Debido a este trastorno, las niñas carecen de un figura paternal y maternal y quedan a merced de sus fantasías infantiles, sobre todo para la pequeña de 7 años, Ana. El cine le sirve para evadirse de la realidad y crear su propia percepción de tiempo y espacio; precursor de sus sueños.

La infancia de Ana está cargada de soledad. Esto provoca que se imagine seres imaginarios. Cree ver a Frankenstein encarnado en un guerrillero republicano que se refugia en una granja del pueblo. Ana se comunica con el supuesto monstruo, probablemente en busca de cariño, dado que carece de estímulos afectivos provenientes de su familia. Ella se imagina un mundo en el que solo ella puede ver al monstruo, al igual que ocurría en la película de Frankenstein. Empieza a llevarle comida y cuidarle. No obstante, el republicano es encontrado y asesinado.

El espíritu de la colmena
Ana con el Frankestein de su imaginación

Ana no concibe la muerte. Para sobrellevar esta situación se aleja de la realidad sumergiéndose en las profundidades del bosque donde le da rienda suelta a su imaginación. “No recuerdo haber tenido fantasías ni sueños de pequeña” Encarna estuvo trabajando toda su vida, desde los 7 años, “no tenía tiempo libre para nada, ni para pensar, ni soñar. De lo contario hubiera estudiado, era lo que más me gustaba hacer. Hubiera sido abogada”.

[Datos de localización en capturas de pantalla]
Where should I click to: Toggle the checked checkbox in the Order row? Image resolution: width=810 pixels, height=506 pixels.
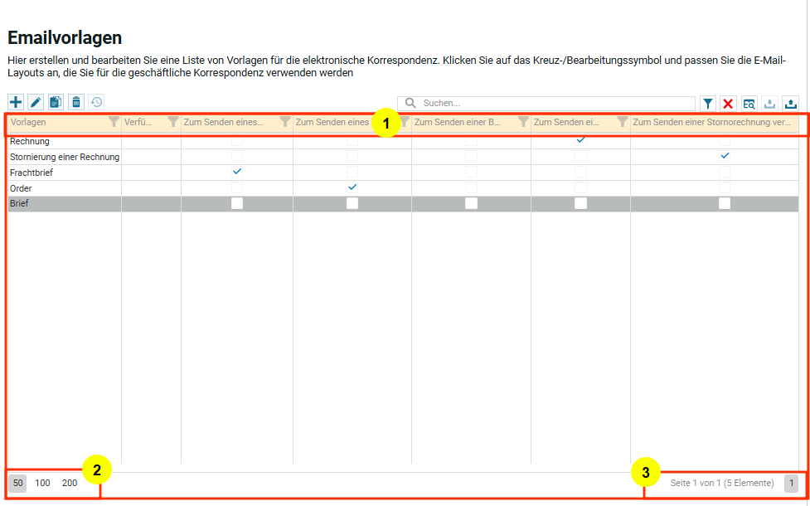click(352, 187)
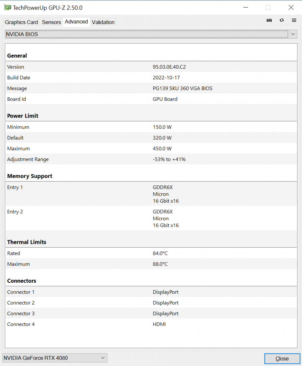The height and width of the screenshot is (366, 302).
Task: Select the Default power limit row
Action: click(151, 138)
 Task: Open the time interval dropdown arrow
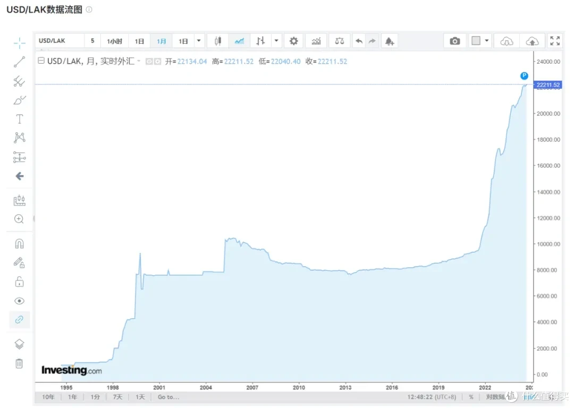point(199,41)
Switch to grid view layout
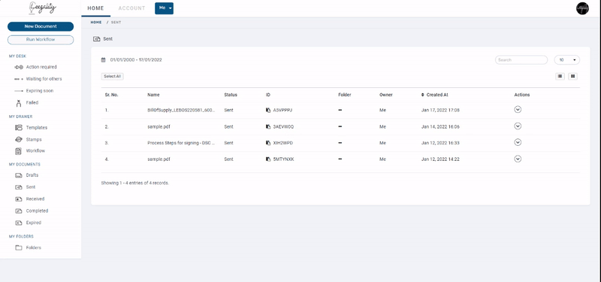 point(572,77)
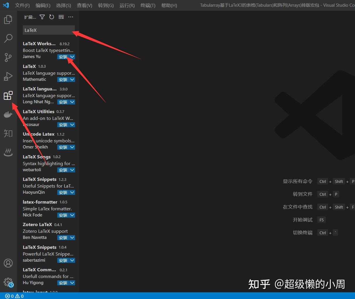Select the Docker icon in the sidebar
355x299 pixels.
pos(8,114)

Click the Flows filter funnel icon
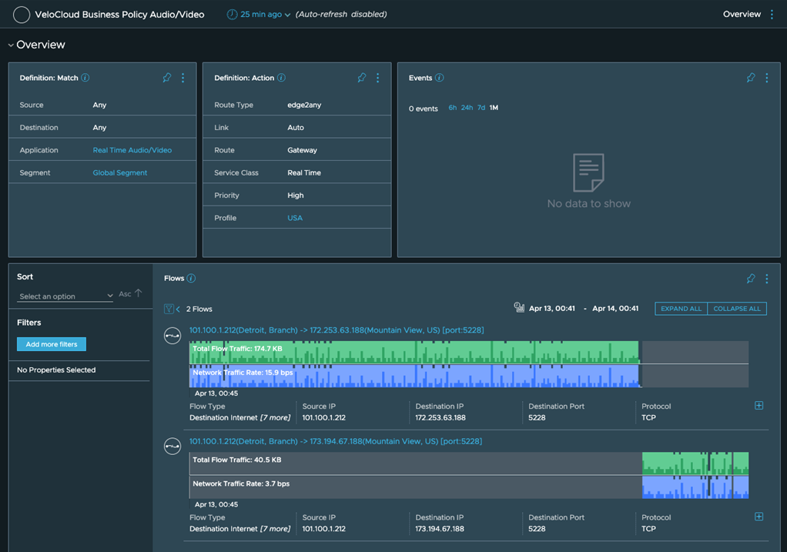coord(169,309)
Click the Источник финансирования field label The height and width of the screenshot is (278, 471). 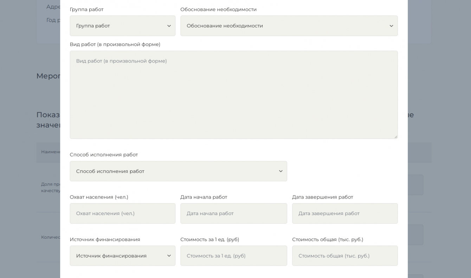click(105, 239)
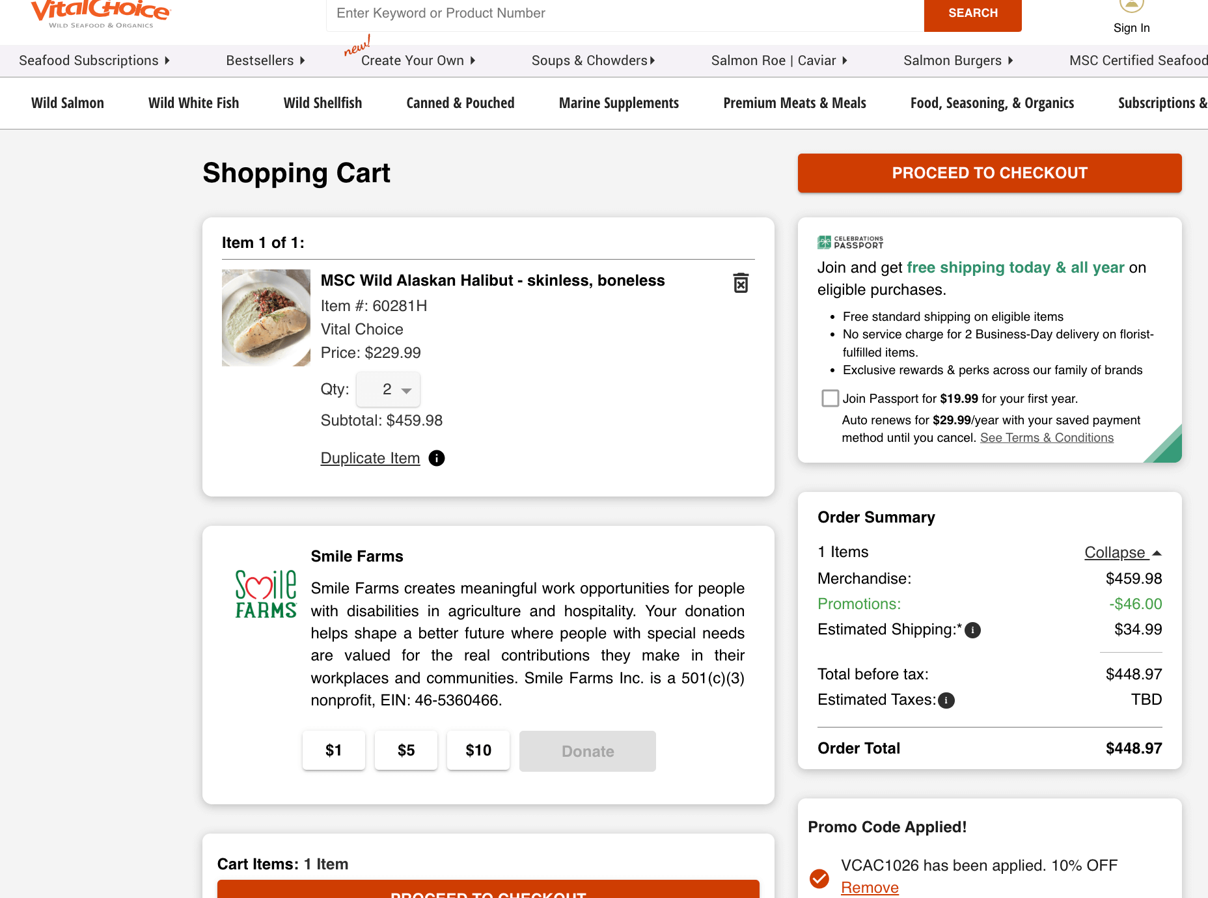Viewport: 1208px width, 898px height.
Task: Click the Celebrations Passport logo
Action: pos(850,242)
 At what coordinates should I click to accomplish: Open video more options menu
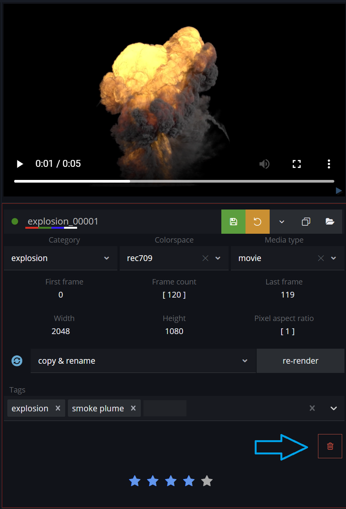(x=329, y=164)
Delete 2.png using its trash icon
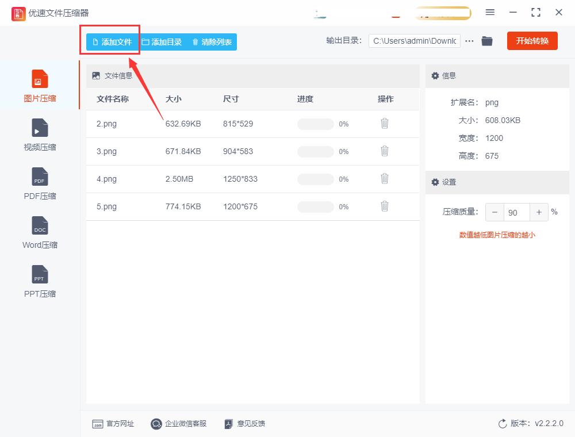Image resolution: width=575 pixels, height=437 pixels. click(384, 124)
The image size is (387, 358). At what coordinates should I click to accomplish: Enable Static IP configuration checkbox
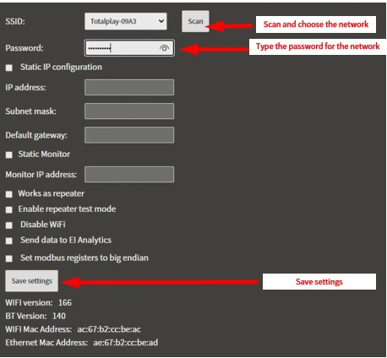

**ENUNCIADO DEL EJERCICIO**
Continúa el texto sobre Ana y «El espíritu de la colmena» a partir de su última oración.

**RESPUESTA AL EJERCICIO**
Aquellos que esquivaron la guerra podían permitirse ser niños, “yo jugaba con mis amigos a la rueda, a la comba, cantábamos el cochecito lere”, mantiene Gregoria. Sin embargo, para aquellos que el conflicto les dejó huella, no solo les bastaba con jugar con sus amigos, sino que necesitaban recurrir a la imaginación para aislarse de la cruel realidad. “Los demás niños no querían jugar conmigo porque era pobre”, especifica Encarna.

En El laberinto del fauno, una niña de 11 años amante de los cuentos, Ofelia, se traslada con su madre embarazada a un campamento militar donde ha sido destinado su nuevo marido; un déspota capitán del ejército franquista al que solo le interesa el niño que está esperando. Su misión es eliminar a los últimos republicanos escondidos en las montañas tras la guerra civil. Dentro del campamento, hay trabajadores republicanos que suministran a escondidas medicinas y alimentos a los rebeldes de las montañas.

Ante esta situación, en la que los adultos siguen luchando por sus ideales y matándose uno a otros, la única manera de alejarse de la realidad para un niño es la imaginación.

Ofelia se encuentra con fauno que le confiesa que ella en realidad es una princesa y que su padre la busca. Para poder regresar a su mundo debe superar tres pruebas y demostrar que es digna. En estas misiones aparecen seres imaginarios que solo puede ver ella.

Ofelia en la cama
Ofelia y el Fauno

La mayoría de estas niñas cargaron con una infancia llena de complicaciones ocasionada por la posguerra española, plantándole cara de la mejor manera posible y siempre con una sonrisa en su rostro.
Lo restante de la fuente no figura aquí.